* [Problem description]: Could you write out the records again, beginning at the line that contains "You are a GUI" and continuing through the end of the records, keeping the requests and multiplying every coordinate in the answers by 2.55, rounded to whole numbers with halves rounded up? Leave the numbers in the requests unchanged and omit the pictures.

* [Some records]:
□ □ □ □ □ □ □
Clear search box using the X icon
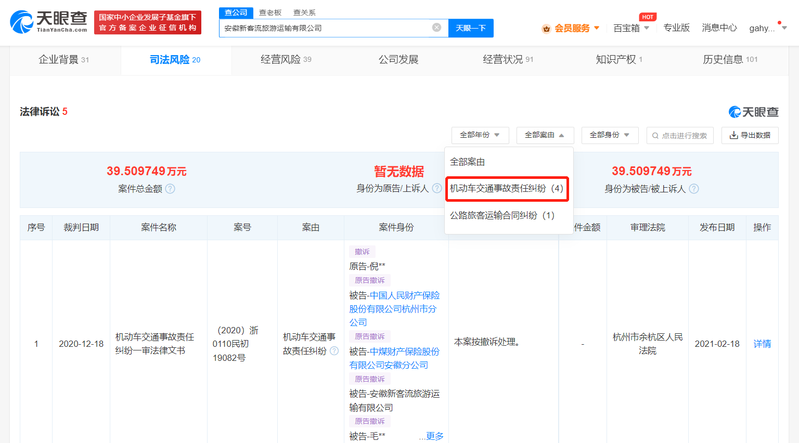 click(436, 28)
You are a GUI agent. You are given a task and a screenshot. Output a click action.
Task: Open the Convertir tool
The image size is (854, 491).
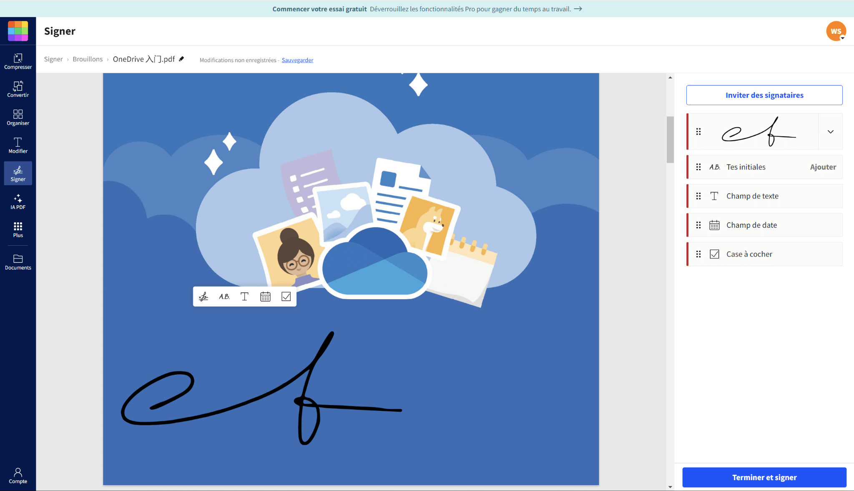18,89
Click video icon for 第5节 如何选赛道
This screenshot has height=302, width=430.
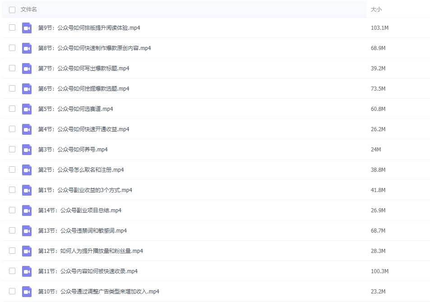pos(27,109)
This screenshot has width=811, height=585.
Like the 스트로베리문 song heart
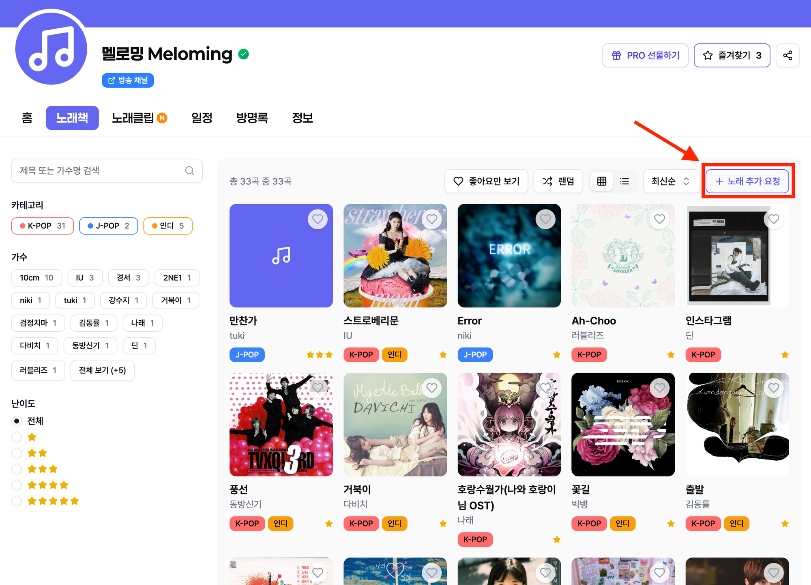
□ □ □ □ □ □ □
* [The solution]:
You are a GUI agent. You are given a task and a screenshot. Output a click action.
Task: Open the Convertir tool
The image size is (854, 491).
46,227
Click video icon for 第5节 如何选赛道
This screenshot has height=302, width=430.
pos(69,278)
This screenshot has width=811, height=585.
Like the 스트로베리문 song heart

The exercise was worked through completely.